▶ Task details: Rewrite the records below, changing every "GUI agent" to "UI agent" and leaving everything else untouched.

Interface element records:
★ ★ ★ ★

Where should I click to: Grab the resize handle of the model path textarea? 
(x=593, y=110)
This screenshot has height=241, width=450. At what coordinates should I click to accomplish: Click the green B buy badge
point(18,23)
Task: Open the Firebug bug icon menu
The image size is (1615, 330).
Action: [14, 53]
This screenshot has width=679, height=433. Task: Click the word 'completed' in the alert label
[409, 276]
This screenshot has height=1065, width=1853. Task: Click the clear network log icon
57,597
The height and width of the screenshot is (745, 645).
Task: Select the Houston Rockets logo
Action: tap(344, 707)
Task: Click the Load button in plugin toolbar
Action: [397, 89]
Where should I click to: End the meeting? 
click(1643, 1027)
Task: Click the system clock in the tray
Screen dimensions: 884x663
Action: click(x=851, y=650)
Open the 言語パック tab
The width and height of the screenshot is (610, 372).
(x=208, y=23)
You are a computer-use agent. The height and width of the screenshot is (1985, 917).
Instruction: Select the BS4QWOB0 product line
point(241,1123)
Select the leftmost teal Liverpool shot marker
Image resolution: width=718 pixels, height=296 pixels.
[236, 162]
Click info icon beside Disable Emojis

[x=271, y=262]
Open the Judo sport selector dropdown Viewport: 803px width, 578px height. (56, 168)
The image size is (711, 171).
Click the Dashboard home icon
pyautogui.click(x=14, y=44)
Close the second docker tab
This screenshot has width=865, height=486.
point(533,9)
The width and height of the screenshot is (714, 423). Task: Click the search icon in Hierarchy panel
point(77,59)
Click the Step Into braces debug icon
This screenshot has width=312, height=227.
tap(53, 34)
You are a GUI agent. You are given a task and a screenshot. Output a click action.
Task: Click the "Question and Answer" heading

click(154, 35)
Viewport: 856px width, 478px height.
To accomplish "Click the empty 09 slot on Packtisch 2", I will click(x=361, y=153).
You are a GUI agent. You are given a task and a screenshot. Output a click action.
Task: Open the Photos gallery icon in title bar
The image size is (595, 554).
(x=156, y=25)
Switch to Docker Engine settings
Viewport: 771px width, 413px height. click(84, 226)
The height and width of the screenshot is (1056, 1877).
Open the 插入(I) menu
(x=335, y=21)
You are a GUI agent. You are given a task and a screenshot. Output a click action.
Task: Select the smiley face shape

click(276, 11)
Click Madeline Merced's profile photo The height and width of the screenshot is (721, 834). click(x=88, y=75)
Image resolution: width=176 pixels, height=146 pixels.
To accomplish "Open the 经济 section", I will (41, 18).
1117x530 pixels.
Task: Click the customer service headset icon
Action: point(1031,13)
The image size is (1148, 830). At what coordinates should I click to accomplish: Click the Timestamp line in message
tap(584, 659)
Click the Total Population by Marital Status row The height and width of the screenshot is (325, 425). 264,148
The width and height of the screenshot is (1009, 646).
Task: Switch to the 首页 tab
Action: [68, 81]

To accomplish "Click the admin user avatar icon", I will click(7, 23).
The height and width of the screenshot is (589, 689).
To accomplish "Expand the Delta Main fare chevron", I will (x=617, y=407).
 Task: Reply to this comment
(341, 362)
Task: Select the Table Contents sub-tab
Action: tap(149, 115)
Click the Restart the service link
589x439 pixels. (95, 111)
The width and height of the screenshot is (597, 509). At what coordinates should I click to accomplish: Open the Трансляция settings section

★ ★ ★ ★

▶ Exercise output:
Where should I click to: Grab the resize handle of the model path textarea? 
(x=593, y=110)
This screenshot has height=241, width=450. At what coordinates should I click to accomplish: Click the green B buy badge
point(18,23)
Task: Open the Firebug bug icon menu
The image size is (1615, 330).
Action: [14, 53]
This screenshot has width=679, height=433. Task: Click the word 'completed' in the alert label
[409, 276]
This screenshot has height=1065, width=1853. Task: Click the clear network log icon
57,597
The height and width of the screenshot is (745, 645).
Task: Select the Houston Rockets logo
Action: tap(344, 707)
Task: Click the Load button in plugin toolbar
Action: [397, 89]
Where should I click to: End the meeting? 
click(1643, 1027)
Task: Click the system clock in the tray
Screen dimensions: 884x663
Action: click(x=851, y=650)
Open the 言語パック tab
The width and height of the screenshot is (610, 372).
(x=208, y=23)
You are a computer-use agent. The height and width of the screenshot is (1985, 917).
Instruction: Select the BS4QWOB0 product line
point(241,1123)
Select the leftmost teal Liverpool shot marker
Image resolution: width=718 pixels, height=296 pixels.
[236, 162]
Click info icon beside Disable Emojis

[x=271, y=262]
Open the Judo sport selector dropdown Viewport: 803px width, 578px height. (56, 168)
The image size is (711, 171).
Click the Dashboard home icon
pyautogui.click(x=14, y=44)
Close the second docker tab
This screenshot has width=865, height=486.
point(533,9)
The width and height of the screenshot is (714, 423). Task: Click the search icon in Hierarchy panel
point(77,59)
Click the Step Into braces debug icon
This screenshot has width=312, height=227.
tap(53, 34)
You are a UI agent. You are given a task and a screenshot. Output a click action.
Task: Click the "Question and Answer" heading

click(154, 35)
Viewport: 856px width, 478px height.
To accomplish "Click the empty 09 slot on Packtisch 2", I will click(x=361, y=153).
You are a UI agent. You are given a task and a screenshot. Output a click action.
Task: Open the Photos gallery icon in title bar
The image size is (595, 554).
(x=156, y=25)
Switch to Docker Engine settings
Viewport: 771px width, 413px height. click(84, 226)
The height and width of the screenshot is (1056, 1877).
Open the 插入(I) menu
(x=335, y=21)
You are a UI agent. You are given a task and a screenshot. Output a click action.
Task: Select the smiley face shape

click(276, 11)
Click Madeline Merced's profile photo The height and width of the screenshot is (721, 834). click(x=88, y=75)
Image resolution: width=176 pixels, height=146 pixels.
To accomplish "Open the 经济 section", I will (41, 18).
1117x530 pixels.
Task: Click the customer service headset icon
Action: point(1031,13)
The image size is (1148, 830). At what coordinates should I click to accomplish: Click the Timestamp line in message
tap(584, 659)
Click the Total Population by Marital Status row The height and width of the screenshot is (325, 425). 264,148
The width and height of the screenshot is (1009, 646).
Task: Switch to the 首页 tab
Action: [68, 81]

To accomplish "Click the admin user avatar icon", I will click(7, 23).
The height and width of the screenshot is (589, 689).
To accomplish "Expand the Delta Main fare chevron", I will (x=617, y=407).
 Task: Reply to this comment
(341, 362)
Task: Select the Table Contents sub-tab
Action: tap(149, 115)
Click the Restart the service link
589x439 pixels. (95, 111)
The width and height of the screenshot is (597, 509). At what coordinates should I click to accomplish: Open the Трансляция settings section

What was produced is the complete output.